Further research determined that all XMRV samples detected in these studies stemmed from a contaminated cell line affecting all the labs performing these studies, that it did not cause disease, and that it did not enter the population via vaccines or blood transfusions:
Molecular biologists traced the development of XMRV to a recombination event in a laboratory mouse that likely occurred circa 1993. The virus was propagated via cell lines derived from a tumor present in this mouse and spread through contamination of laboratory samples. Well-controlled experiments showed that detection of XMRV was due to contaminated samples and was not a marker of or a causal factor in prostate cancer or CFS.

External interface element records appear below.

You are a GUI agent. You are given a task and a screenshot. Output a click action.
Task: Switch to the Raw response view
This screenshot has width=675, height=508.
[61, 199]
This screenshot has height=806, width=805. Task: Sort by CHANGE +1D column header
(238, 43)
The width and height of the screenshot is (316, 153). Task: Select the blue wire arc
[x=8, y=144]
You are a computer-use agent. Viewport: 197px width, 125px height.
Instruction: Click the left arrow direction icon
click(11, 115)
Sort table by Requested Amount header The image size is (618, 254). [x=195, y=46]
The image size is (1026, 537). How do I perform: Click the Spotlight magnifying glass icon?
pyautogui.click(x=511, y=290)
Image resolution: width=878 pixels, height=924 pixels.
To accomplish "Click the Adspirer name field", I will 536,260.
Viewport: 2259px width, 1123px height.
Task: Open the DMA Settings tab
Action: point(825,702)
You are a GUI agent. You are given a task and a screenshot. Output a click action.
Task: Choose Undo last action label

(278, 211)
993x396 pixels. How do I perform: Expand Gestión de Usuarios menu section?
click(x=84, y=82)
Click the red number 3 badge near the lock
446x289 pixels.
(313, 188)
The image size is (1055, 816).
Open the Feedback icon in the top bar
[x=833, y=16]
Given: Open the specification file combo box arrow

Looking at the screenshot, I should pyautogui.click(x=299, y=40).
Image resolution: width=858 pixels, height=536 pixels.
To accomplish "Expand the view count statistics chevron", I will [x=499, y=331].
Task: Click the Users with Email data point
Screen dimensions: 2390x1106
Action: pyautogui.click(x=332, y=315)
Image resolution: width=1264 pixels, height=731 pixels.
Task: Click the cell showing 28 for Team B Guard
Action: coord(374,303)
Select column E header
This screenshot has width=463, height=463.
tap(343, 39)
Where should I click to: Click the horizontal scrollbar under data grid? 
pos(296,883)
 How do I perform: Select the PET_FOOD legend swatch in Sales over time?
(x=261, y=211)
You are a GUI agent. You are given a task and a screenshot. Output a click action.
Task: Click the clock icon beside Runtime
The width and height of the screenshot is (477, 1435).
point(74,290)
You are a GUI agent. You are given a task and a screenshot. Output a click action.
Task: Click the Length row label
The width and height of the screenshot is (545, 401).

Therefore, Mikovits’ speculative claims linking her research to vaccine science, drawing the ire of “Big Pharma” and the “Deep State”, and her subsequent arrest are not rooted in science or reality. But although she may have lost the support of the scientific community, she appears to have found a new home in the pseudoscientific conspiracy world.
“In the United States of America … everything’s censored,” Mikovits said on the website of a man who guest hosts Alex Jones’ Infowars conspiracy ranting, “so to look at things like Natural News, to come to meetings like The Truth About Cancer, I was just floored today because today was the first time I was treated like a human being who had knowledge for a very long time.”